Archive for the 'articles' Category

AoE in the FT

With a brief cameo appearance by yours truly.


Eat some pancakes, watch some pommel horse

Make like you’re there: what to eat if you’re watching the Olympics in NYC. (My first TONY piece.)

And no longer timely, but just in case you missed it, here’s what I had to say about the UnFancy Food Show and New Amsterdam Market on WNYC last month.

A letter of apology

Dear Microwave,

I’m sorry about all the mean things I’ve said about you over the years. To your face, even. They were nasty, uncalled for, and only somewhat true.

I really did, for the longest time, think I didn’t need you, that you just took up a lot of needless space, that you would lure me into your nefarious, cheating ways and away from my true love, Good Honest Cooking Over a Stove.

I realize now, and I have McGee and Bittman to thank for it, that I was underestimating you all this time. You’re good for so much more than just reheating rice. You make some amazing eggplant curry. And with a minimum of fuss!

Just like every other appliance in the kitchen, you too have your own special talents that you bring to my table. And instead of turning up my nose, I really should have welcomed you into my home. And I am sorry for that. For all the wasted time we’ve been apart.

I hope you’ll forgive me, Microwave. I’ll always leave room on the shelf for you. Bygones?

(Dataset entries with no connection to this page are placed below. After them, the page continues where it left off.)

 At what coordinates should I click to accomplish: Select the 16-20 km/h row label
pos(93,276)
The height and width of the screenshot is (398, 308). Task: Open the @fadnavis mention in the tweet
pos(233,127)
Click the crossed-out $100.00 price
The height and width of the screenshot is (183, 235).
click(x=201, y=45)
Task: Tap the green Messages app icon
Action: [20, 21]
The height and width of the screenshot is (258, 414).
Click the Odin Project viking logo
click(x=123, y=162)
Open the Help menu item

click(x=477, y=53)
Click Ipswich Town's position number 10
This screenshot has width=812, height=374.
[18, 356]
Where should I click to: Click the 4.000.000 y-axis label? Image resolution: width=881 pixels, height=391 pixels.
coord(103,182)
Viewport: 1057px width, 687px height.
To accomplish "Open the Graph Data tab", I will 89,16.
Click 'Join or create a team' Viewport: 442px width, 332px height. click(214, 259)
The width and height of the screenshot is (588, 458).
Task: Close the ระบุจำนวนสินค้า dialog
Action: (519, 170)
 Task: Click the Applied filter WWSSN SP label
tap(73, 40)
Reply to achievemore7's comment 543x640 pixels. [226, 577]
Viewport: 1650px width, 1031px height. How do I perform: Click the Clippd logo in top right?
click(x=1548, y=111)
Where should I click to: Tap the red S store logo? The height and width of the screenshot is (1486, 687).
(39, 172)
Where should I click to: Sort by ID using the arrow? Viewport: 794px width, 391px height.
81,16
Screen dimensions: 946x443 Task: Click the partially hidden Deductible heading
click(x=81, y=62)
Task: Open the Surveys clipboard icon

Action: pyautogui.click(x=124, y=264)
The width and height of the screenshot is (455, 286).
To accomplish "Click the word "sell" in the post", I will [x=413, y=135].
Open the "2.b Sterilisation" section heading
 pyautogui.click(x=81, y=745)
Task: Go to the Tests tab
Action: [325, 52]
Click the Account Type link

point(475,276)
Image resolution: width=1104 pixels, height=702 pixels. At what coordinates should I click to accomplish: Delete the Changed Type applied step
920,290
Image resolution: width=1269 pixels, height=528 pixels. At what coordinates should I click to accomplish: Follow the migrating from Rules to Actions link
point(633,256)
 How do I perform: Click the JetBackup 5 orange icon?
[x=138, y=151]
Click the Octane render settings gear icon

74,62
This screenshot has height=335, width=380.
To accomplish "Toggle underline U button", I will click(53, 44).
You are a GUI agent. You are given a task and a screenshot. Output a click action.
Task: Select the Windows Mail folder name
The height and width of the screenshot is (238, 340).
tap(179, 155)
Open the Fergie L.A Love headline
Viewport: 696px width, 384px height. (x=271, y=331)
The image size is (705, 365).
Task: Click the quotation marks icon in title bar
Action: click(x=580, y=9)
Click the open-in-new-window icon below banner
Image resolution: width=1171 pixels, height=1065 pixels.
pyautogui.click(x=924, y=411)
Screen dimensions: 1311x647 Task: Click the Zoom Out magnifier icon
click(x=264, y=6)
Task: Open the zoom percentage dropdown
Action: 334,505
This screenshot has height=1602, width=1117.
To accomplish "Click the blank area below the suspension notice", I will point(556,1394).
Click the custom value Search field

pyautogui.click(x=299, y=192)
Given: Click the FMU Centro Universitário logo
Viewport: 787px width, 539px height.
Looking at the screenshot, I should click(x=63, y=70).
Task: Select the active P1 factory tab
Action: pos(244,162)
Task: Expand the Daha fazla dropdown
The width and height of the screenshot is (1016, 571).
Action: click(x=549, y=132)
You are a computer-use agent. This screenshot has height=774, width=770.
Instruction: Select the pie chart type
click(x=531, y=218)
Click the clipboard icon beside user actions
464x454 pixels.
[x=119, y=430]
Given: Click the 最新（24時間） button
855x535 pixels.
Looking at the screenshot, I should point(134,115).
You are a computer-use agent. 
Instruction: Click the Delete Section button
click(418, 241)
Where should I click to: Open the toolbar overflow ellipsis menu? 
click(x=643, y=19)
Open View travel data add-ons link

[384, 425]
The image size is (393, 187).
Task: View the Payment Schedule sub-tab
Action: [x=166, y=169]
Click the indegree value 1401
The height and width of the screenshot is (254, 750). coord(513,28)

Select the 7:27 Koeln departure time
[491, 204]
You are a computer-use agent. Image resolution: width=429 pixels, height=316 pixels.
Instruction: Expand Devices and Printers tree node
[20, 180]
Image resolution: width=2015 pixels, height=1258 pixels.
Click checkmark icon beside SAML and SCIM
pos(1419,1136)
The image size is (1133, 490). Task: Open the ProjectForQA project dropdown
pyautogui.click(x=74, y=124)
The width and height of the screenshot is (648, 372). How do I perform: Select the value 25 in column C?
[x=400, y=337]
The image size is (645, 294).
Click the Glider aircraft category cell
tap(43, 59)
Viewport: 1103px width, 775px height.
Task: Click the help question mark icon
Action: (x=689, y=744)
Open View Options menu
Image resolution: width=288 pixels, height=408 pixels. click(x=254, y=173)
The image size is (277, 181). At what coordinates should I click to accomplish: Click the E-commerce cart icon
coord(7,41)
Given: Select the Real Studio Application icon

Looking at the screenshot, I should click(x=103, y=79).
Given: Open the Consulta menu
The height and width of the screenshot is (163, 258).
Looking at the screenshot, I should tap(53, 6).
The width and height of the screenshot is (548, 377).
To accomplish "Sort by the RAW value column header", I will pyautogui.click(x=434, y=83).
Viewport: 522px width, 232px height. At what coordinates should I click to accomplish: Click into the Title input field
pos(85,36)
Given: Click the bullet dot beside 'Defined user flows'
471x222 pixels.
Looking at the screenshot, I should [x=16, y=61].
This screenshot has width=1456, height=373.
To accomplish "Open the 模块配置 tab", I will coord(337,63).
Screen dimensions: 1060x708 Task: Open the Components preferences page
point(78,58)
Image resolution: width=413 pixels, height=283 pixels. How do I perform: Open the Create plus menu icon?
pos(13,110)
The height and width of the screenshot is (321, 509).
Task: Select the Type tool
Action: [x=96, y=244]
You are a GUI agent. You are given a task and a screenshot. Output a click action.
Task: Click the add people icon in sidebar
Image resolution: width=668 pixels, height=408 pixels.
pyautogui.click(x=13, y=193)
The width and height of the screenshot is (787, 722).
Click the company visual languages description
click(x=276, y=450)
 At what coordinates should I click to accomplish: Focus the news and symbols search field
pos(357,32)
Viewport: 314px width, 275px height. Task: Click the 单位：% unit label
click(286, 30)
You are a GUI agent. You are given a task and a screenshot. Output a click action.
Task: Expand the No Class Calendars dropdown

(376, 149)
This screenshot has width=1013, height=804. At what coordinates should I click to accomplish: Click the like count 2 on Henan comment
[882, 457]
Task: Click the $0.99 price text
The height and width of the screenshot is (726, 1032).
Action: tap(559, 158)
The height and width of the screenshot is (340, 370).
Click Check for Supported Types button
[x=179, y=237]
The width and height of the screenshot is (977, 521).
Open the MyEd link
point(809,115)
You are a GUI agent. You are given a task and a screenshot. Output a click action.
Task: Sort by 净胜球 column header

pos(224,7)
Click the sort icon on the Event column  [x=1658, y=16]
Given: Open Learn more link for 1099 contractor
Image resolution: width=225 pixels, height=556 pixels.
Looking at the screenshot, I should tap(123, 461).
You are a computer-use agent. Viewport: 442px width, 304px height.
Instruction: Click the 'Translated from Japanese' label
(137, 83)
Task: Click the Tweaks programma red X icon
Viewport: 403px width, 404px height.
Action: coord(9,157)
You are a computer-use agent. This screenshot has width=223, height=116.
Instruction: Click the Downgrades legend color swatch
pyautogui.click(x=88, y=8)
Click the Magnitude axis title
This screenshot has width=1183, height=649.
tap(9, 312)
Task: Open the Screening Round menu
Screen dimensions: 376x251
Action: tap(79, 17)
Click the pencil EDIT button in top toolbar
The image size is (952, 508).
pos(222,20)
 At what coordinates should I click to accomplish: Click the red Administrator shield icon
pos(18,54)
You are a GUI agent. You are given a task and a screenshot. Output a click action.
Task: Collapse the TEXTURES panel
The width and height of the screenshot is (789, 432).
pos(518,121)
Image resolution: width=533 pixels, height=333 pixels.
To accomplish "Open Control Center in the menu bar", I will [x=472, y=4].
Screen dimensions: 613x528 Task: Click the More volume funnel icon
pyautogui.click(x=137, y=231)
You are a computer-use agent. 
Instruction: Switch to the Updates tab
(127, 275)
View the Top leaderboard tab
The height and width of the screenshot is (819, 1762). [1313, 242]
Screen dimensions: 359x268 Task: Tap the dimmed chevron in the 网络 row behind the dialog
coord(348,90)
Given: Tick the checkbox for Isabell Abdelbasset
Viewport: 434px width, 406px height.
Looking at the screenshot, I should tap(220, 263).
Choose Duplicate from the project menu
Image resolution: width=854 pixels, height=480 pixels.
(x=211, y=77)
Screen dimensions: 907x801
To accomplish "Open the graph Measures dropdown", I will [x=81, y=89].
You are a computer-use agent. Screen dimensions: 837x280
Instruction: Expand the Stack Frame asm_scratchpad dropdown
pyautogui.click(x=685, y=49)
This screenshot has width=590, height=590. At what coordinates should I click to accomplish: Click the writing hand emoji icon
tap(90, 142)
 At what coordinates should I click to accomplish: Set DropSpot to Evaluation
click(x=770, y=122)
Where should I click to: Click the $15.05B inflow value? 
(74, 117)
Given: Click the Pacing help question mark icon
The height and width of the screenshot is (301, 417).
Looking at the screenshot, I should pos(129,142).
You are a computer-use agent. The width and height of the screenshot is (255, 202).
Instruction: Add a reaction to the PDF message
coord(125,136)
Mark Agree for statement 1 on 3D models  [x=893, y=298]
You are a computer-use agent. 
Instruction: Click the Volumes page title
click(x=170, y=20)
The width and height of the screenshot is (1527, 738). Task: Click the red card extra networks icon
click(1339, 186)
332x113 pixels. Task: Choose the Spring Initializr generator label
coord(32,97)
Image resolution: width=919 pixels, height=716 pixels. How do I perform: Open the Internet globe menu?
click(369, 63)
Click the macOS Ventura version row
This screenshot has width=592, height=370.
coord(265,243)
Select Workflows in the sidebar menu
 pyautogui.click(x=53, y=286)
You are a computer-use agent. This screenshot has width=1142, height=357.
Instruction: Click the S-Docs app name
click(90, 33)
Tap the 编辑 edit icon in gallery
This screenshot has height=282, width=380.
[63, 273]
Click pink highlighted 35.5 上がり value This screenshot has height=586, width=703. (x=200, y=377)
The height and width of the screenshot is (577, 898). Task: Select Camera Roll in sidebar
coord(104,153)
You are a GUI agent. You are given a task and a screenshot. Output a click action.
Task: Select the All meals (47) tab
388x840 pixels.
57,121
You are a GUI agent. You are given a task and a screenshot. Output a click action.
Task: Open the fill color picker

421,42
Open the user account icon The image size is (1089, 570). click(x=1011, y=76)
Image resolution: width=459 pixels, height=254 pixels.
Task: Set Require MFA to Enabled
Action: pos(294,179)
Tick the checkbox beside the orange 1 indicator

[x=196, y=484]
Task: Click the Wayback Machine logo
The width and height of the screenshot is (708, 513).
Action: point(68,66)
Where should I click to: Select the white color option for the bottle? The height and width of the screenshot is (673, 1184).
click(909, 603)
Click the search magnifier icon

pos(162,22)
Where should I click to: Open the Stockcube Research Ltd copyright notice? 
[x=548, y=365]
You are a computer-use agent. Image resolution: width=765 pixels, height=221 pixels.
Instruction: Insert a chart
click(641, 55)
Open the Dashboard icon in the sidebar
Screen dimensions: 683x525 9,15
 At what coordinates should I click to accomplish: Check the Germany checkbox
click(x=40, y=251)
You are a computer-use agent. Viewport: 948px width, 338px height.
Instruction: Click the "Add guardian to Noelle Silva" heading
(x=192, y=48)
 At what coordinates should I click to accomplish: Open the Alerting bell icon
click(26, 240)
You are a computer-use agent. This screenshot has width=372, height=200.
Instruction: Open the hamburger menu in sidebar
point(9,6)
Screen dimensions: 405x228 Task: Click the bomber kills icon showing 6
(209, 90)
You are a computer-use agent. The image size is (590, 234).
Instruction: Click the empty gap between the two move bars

P.S. I will never again make fun of Joyce for relying so heavily on you.

Totally awesome

This, this (and by extension, this), this (one of the many things I miss about the Boot), and — just nine minutes ago — this:

Totally NOT awesome: this. (Fucking terrible, in fact.)

So awesome you don’t even know: Scott McCloud’s Understanding Comics. (In fact, why didn’t I know sooner?) For anyone who likes stories (telling them, reading them), writing, art, semiotics, communication theory, and, oh yeah, comic books.

Thankful for

15 East’s uni.

Deviled eggs.

Zabb’s fish with lime.

What is it about deviled eggs and meatloaf that fascinates me so? Must be because I never had either of them until I was well away from home and probably out of college too. These foods carry with them all the cultural trappings and meaning of whole decades that I wasn’t yet alive to experience, which somehow makes them as exciting to eat as my mom’s dumplings (which is pretty damn exciting). Know what I mean?

Department of WTF: this insanity. (Or should it be the Department of Misspent Tax Dollars? You decide.) (Thanks, Joyce.)

More than organic

I’m not really a fan of Organic as a panacea for our eating ills, and the complexities of agriculture and our food system are grossly oversimplified and generally not served well by the co-opted use of the term, but this post is pretty interesting. I’m baffled by #4, but Wikipedia says ketchup’s got about 6.5 times the amount of lycopene per gram that a straight-up tomato does, so I can go along with that (since Wikipedia is a reliable source for facts and everything).

Tangentially: Maybe it’s because I’ve been thoroughly indoctrinated by my work and the food-activist circles I’m surrounded by, but I get sort of anxious if I have to resort to buying from the supermarket. I feel guilty. But if I’m stuck shopping at Whole Foods or Key Food, I’ll more likely than not choose an organic product over a conventional product. To me, it makes sense to put my money where my mouth is (and while it tends to be wrapped around a morsel of pork, I also speak often of local, seasonal, family farms, etc.). I can spare the extra dollar or whatever to at least support the idea of and an industry geared toward a more responsibly produced food. But only when it comes to the processed stuff, and none of that is usually local, seasonal, etc. I buy produce from near by (except for lemons, limes, and the occasional banana), even if it’s not organic. This is my way of voting with my dollar, I guess, though I’m ambivalent about whether it means or does anything ultimately. On the other hand, because organic labeling is so fuzzy (and nearly meaningless) in this country, I go out of my way to shop at the Greenmarket or to pick up a share from my CSA. I would guess that I get 80-90% of my food that way. And many of those guys aren’t certified organic (because their methods already go beyond organic standards, because certification is expensive, because they don’t think it means anything either).

I’ve beaten this dead horse before, and you know this dead horse if we’ve ever talked about buying food or this country’s fucked-up food system, but I felt like it had to be put out there again since people still ask me, “Slow Food? That means you eat organic, right?”

No, not really.

Red: 0, Gray: 10,000,000

One of my favorite NYT Sunday magazine stories in recent memory. Perhaps ever.